- How to complete this task:
For the listing below, report all lines that hold the word "computer".

- Records for the exercise:

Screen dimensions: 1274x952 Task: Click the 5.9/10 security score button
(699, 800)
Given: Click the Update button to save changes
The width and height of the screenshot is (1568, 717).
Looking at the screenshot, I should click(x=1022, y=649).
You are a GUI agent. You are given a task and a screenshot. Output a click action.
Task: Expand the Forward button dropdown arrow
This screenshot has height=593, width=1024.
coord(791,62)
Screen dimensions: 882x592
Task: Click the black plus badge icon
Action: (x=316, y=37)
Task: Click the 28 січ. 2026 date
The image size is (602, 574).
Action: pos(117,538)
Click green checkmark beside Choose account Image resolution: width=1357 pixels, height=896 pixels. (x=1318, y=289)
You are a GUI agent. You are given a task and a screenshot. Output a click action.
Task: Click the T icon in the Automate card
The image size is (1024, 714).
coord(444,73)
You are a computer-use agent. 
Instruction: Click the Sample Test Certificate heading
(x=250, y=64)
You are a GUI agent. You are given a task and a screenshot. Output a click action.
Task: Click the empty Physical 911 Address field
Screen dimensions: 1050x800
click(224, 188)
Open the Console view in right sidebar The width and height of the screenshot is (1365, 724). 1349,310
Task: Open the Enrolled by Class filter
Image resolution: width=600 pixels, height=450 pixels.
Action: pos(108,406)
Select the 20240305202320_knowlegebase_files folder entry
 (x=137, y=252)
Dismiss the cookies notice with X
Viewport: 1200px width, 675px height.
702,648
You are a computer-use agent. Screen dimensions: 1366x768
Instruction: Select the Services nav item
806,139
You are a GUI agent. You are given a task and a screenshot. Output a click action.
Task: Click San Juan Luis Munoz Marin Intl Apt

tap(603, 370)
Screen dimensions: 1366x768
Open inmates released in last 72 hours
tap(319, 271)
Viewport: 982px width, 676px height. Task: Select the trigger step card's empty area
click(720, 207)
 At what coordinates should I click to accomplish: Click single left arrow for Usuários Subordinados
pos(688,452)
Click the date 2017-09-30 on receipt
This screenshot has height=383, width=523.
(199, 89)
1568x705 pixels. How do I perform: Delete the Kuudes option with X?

- Written answer:
You are a computer-use agent. 
You are a computer-use agent. Screen dimensions: 1366x768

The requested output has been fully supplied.